New research comparing 2019 and 2021 National Inpatient Sample (NIS) Databases from the Healthcare Cost and Utilization Project shows pediatric hospital admissions were reduced by 17.2% because of pandemic closures or allocations of pediatric beds to adult care.
The number of hospitals with at least 1 non-neonatal pediatric admission declined by 374 across the country, the authors said in a research letter in JAMA Network Open.. Almost half of this decline (181 of 374 hospitals [48.4%]) was in hospitals with more than 60% of admissions among Medicaid patients, the authors said.
During the first weeks of the pandemic, children’s hospital beds were allocated to adults, as school closures limited common childhood illnesses and children mostly did not suffer from severe COVID-19 infections.
Compared with 2019, in 2021 the largest proportional declines were in pediatric hospitals that were private, investor owned (297 to 217 [−26.9%]); small (748 to 570 [−23.8%]); or urban, nonteaching (411 to 276 [−32.8%]).
Now is the time to reverse course
"Rapid, uncontrolled closure of pediatric hospital services presents a public health challenge,” the authors said. “While some closed pediatric inpatient services may reopen, history and system dynamics suggest that most will become permanent casualties of the pandemic. If so, access to care among vulnerable rural and Medicaid populations will be especially affected.”

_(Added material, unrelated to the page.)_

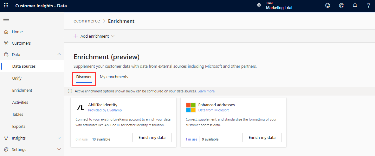
Task: Expand the Insights section
Action: tap(59, 138)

In a commentary on the study, Matthew Davis, MD, of Nemours Children’s Health in Wilmington, Delaware, said the time is now to correct the course of pediatric hospital closures.
Now is the time to develop a national plan for sizing and sustaining pediatric hospital services to meet the child health–driven need for such services
"Now is the time to develop a national plan for sizing and sustaining pediatric hospital services to meet the child health–driven need for such services," he wrote. "There is an opportunity in the wake of the COVID-19 pandemic and in the context of multiple pressures on institutions with pediatric inpatient services to ensure access for children to subspecialty-enabled hospital capabilities as needed."